The card ships with 16GB of GDDR6 memory. For LLM inference, VRAM capacity is the primary constraint. At 16GB you can comfortably run quantized versions of models in the 7B to 13B parameter class (Q4 or Q5 quantization). Models in the 30B to 70B range require more VRAM than a single consumer card can provide and are out of reach for single-card inference without aggressive quantization or offloading to system RAM, which severely reduces token generation speed.
ROCm Compatibility and Software Stack
AMD's ROCm platform is the software layer that enables GPU-accelerated AI workloads on AMD hardware. The RX 9070 XT sits on RDNA 4, which ROCm 6.x supports. Tools like llama.cpp with HIP backend, Ollama, and LM Studio with ROCm builds can take advantage of the card for local inference.
Practical ROCm setup on Windows involves more configuration than Nvidia's CUDA ecosystem, though Linux deployments are more straightforward. SA professionals running Linux-based AI workstations will find the workflow more predictable. Windows users should expect some additional setup steps to get ROCm-accelerated inference running correctly.
Token generation speed on the RX 9070 XT for a 7B Q4 model is competitive with other mid-range consumer GPUs in its class. Real-world output varies depending on the model architecture, quantization format, and whether you use FlashAttention-compatible backends.
Practical Considerations for SA Professionals
For a South African professional investing in local LLM inference, the RX 9070 XT presents an accessible entry point. The card sits at a price point that is meaningfully lower than Nvidia's equivalent VRAM offerings locally, and its 16GB VRAM is enough to run useful models for text summarization, code completion, and question-answering tasks.
Loadshedding is a real concern for inference workloads.

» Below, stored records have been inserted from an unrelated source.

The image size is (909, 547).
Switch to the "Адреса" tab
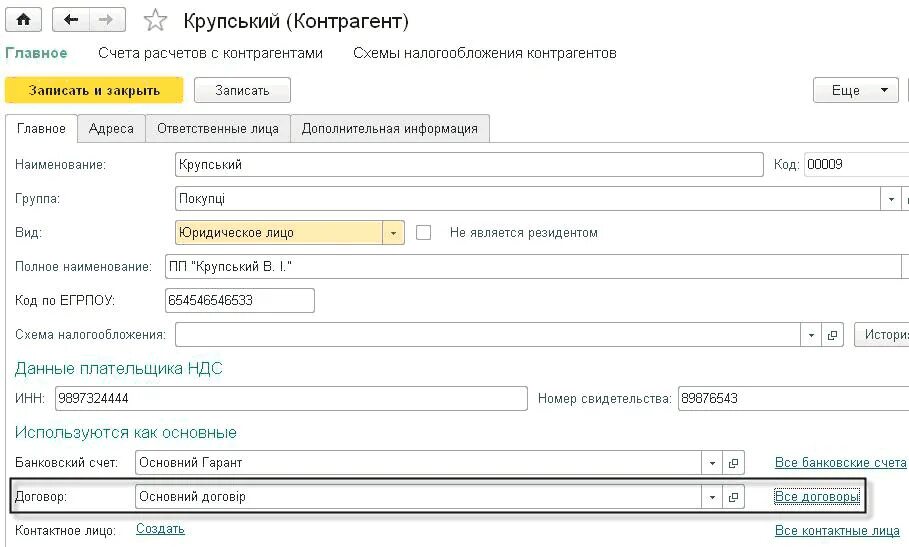click(x=111, y=129)
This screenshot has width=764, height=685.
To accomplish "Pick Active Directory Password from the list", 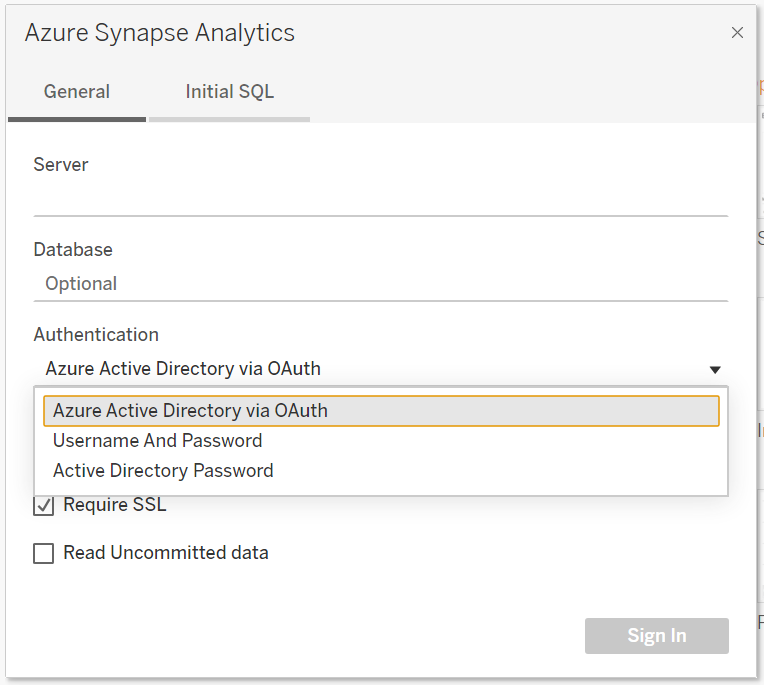I will 163,471.
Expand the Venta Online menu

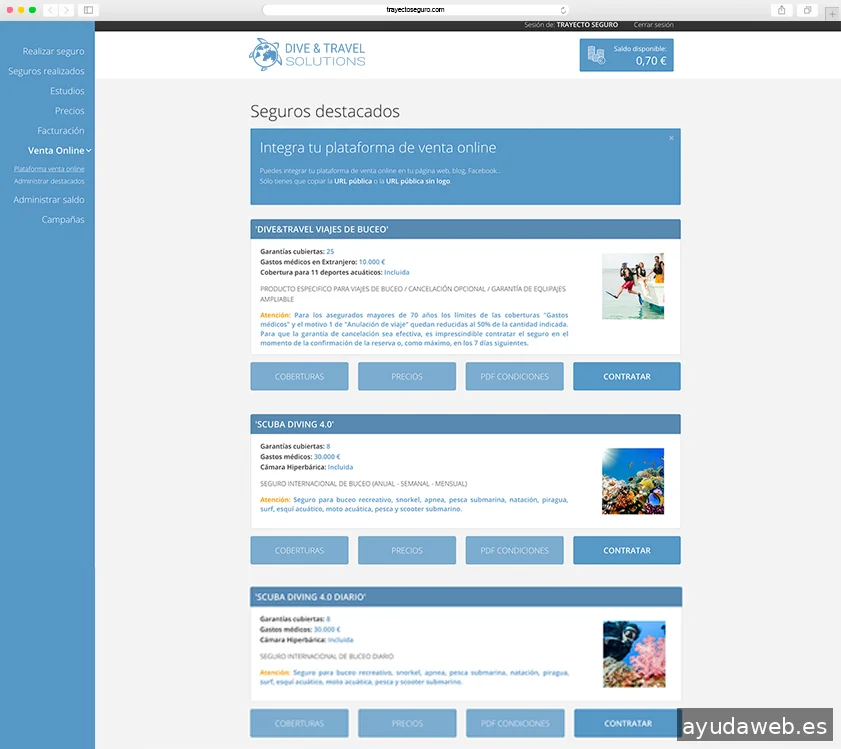(x=60, y=151)
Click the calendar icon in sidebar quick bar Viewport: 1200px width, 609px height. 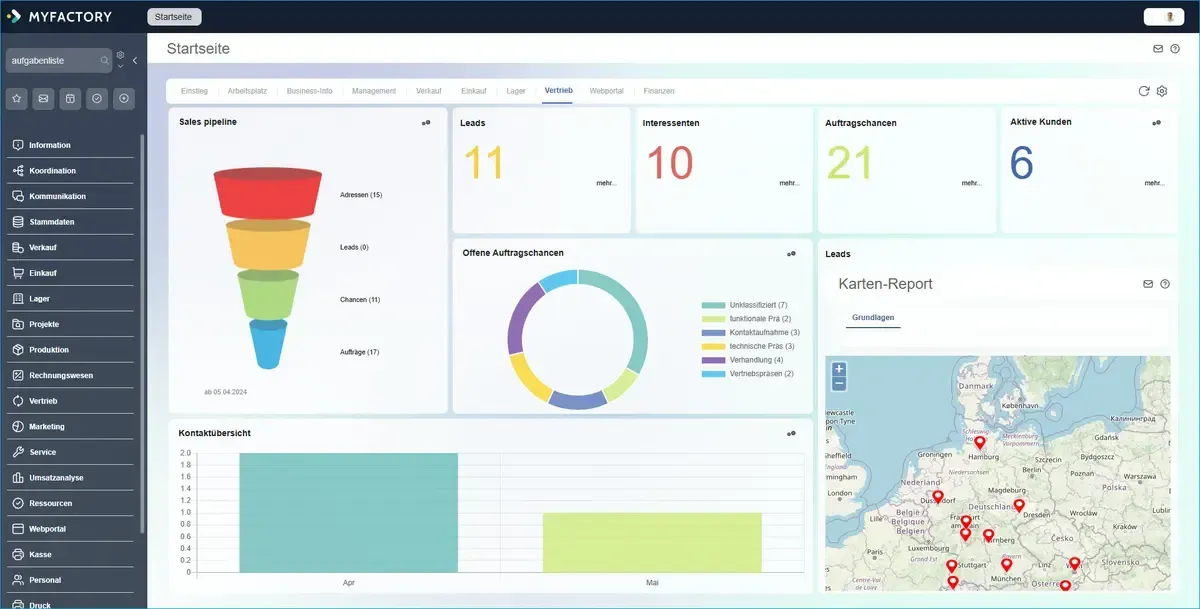point(70,98)
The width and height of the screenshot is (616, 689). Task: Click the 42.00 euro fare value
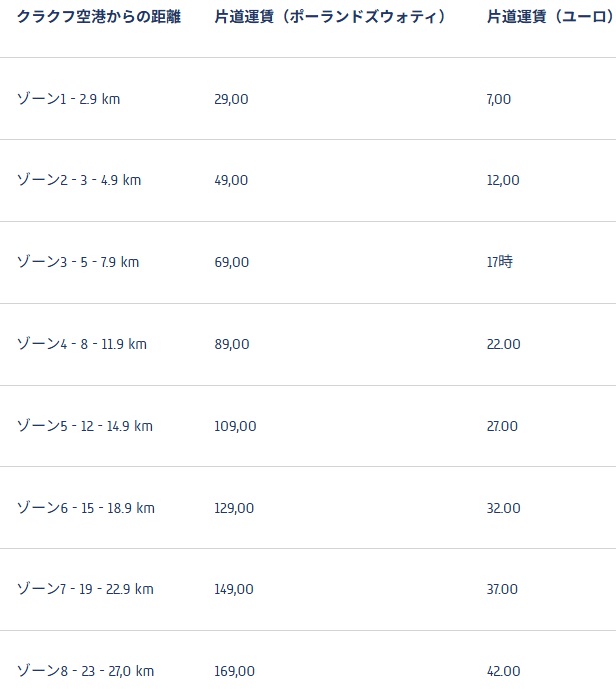(503, 671)
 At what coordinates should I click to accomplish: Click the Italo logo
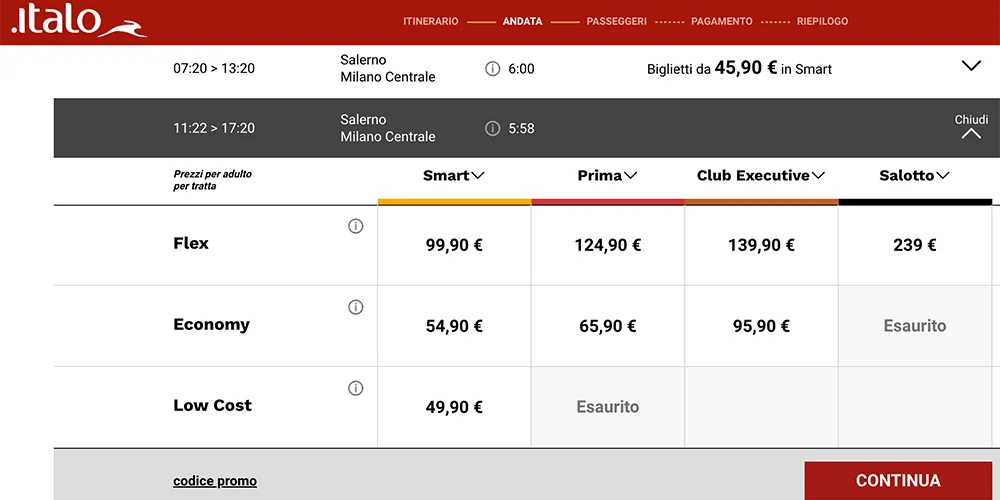[x=78, y=22]
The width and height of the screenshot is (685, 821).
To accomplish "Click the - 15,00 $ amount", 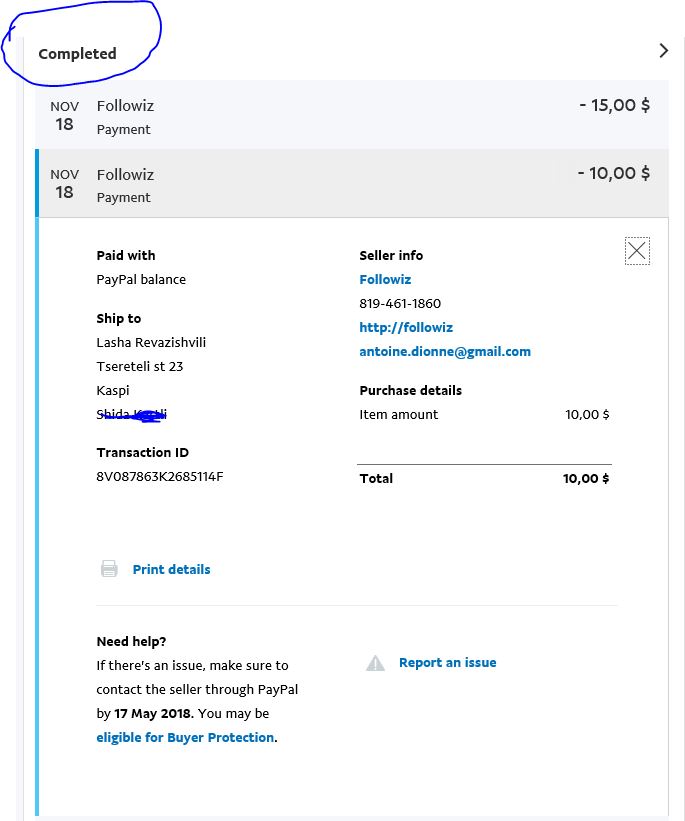I will [614, 105].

Generating tokens across a long document or running batch inference jobs can take significant time. Power cuts mid-inference are disruptive and wasteful. Pairing an RX 9070 XT inference workstation with a quality UPS ensures that longer jobs complete without interruption.
The card draws substantial power under full inference load, similar to gaming at high settings. Ensure your power supply and UPS are rated to handle sustained GPU loads over extended periods.
Frequently Asked Questions
Can the RX 9070 XT run LLaMA 3 models?
Yes, quantized versions in the 7B and 13B class run well within the 16GB VRAM. Larger unquantized models exceed the VRAM limit and require system RAM offloading, which reduces performance significantly.
Is ROCm stable enough for professional use in 2026?
ROCm 6.x has improved substantially. For LLM inference with supported tools like llama.cpp and Ollama, it is stable enough for daily professional use, particularly on Linux. Windows support continues to mature.
How does the RX 9070 XT compare to Nvidia cards for AI inference?
Nvidia's CUDA ecosystem has broader software support and is generally easier to configure. The RX 9070 XT competes on VRAM per rand value in SA, which makes it attractive when CUDA support is not a strict requirement.